Governor nixes run for president, citing wife, four daughters
2011-05-23T00:00:00Z 2011-12-30T12:55:26Z Daniels: Family firstThe Associated Press The Associated Press
May 23, 2011 12:00 am  • 

INDIANAPOLIS | Indiana Gov. Mitch Daniels has become the latest big-name Hoosier to say family concerns trump his political ambitions.

When former U.S. Sen. Evan Bayh, D-Ind., decided to vacate his Senate seat, he said it was to spend more time with his family and leave behind a bitter partisan atmosphere in Washington.

When Rep. Mike Pence ended speculation he would seek the Republican nod for president, he said he and his family decided "our calling is much closer to home."

Pence announced May 5 he was running for governor instead.

And Daniels has cited concern for his wife, Cheri, and their four daughters as the reason he won't join the race for the Republican nomination for president in 2012. Daniels announced his decision in a statement emailed to supporters early Sunday morning.

"We all believed he had all the elements in place to ... successfully win the Republican nomination," said John Hammond, a top Republican fundraiser who had been talking to donors about a possible Daniels presidential bid.

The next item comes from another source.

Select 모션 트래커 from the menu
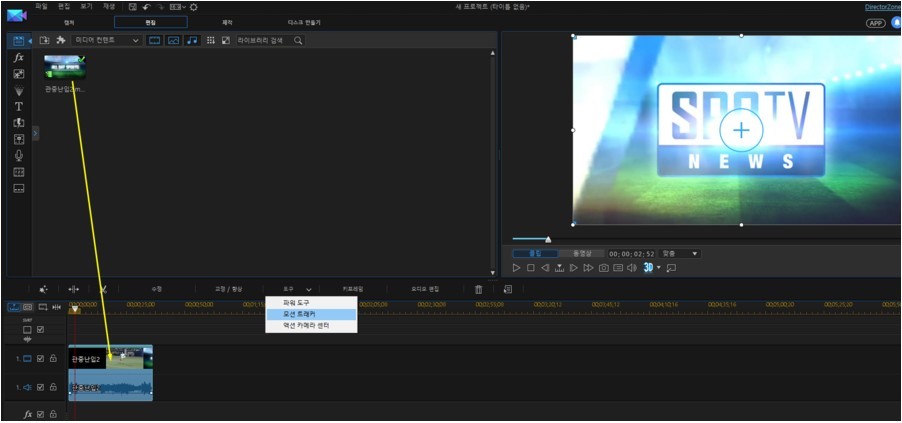 click(300, 314)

Hammond said he was disappointed but that Daniels always made it clear that family would be his deciding factor and "obviously he came down on the side of his family."

Presidential runs are a "white hot crucible of public scrutiny" for political families, Hammond said.

Indiana Tea Party activist Monica Boyer wanted Pence to run for president this time around, but said she understands why any candidate -- Democrat or Republican -- would avoid putting their family through that "crucible."

"It eats at your family," said Boyer, who has four children between 6 and 14 years old, works full-time and is an activist.

When Pence told supporters on his Facebook page that he would not seek the presidency, he collectively referred to his family throughout the announcement.

"The highest office I will ever hold is husband and father. As a family, we feel led to devote this time in our lives to continuing to serve the people of Indiana in some way," Pence wrote in the Jan. 27 note to supporters.

Daniels would not talk about his decision Sunday, spokesman Jane Jankowski said. And requests for comment from his closest advisers, including Mark Lubbers and Indiana Republican Party Chairman Eric Holcomb, went unreturned.

While Daniels' record as governor has gotten an extensive public vetting, little was known about his wife Cheri and the circumstances of their divorce and remarriage in the mid-'90s. The two have not talked publicly about the details and how it affected their daughters, other than to call it a good love story.

Cheri Daniels filed for divorce from Mitch Daniels in 1993. She married a California physician in 1995 in Indianapolis and divorced him a year and a half later. She remarried Daniels in April of 1997.

The Daniels' got an early taste of the national scrutiny they would feel at a Republican Party fundraiser about two weeks ago, which was headlined by an otherwise camera-shy Cheri Daniels.

Mitch Daniels, in a statement provided exclusively to The Indianapolis Star, blasted the slew of speculation about his wife's personal character that followed.

"The notion that Cheri ever did or would 'abandon' her girls or parental duty is the reverse of the truth and absurd to anyone who knows her, as I do, to be the best mother any daughter ever had," Daniels wrote, noting that they held joint custody of their daughters during that time.

That rough patch in the Daniels' family history was certain to get a closer treatment if he ran for president.

"Obviously Mitch does not want to revisit it, he was very careful in what he's said, that it was a good love story, and it may be that many people do not want to talk about those things," said Brian Vargus, professor of political science at Indiana University-Purdue University Indianapolis.

When Bayh decided not to run for re-election last year, he said it was to spend more time with his sons, Vargus pointed out. The professor noted, however, that once a politician's children have grown up it is easier for him or her to run for office.

Vargus said one example of that was John Gregg, who stepped down as Indiana's House speaker in 2002 saying he wanted to spend more time with his two sons. Almost a decade later, Gregg's sons have reached an age where he has said he feels comfortable running for governor against Pence.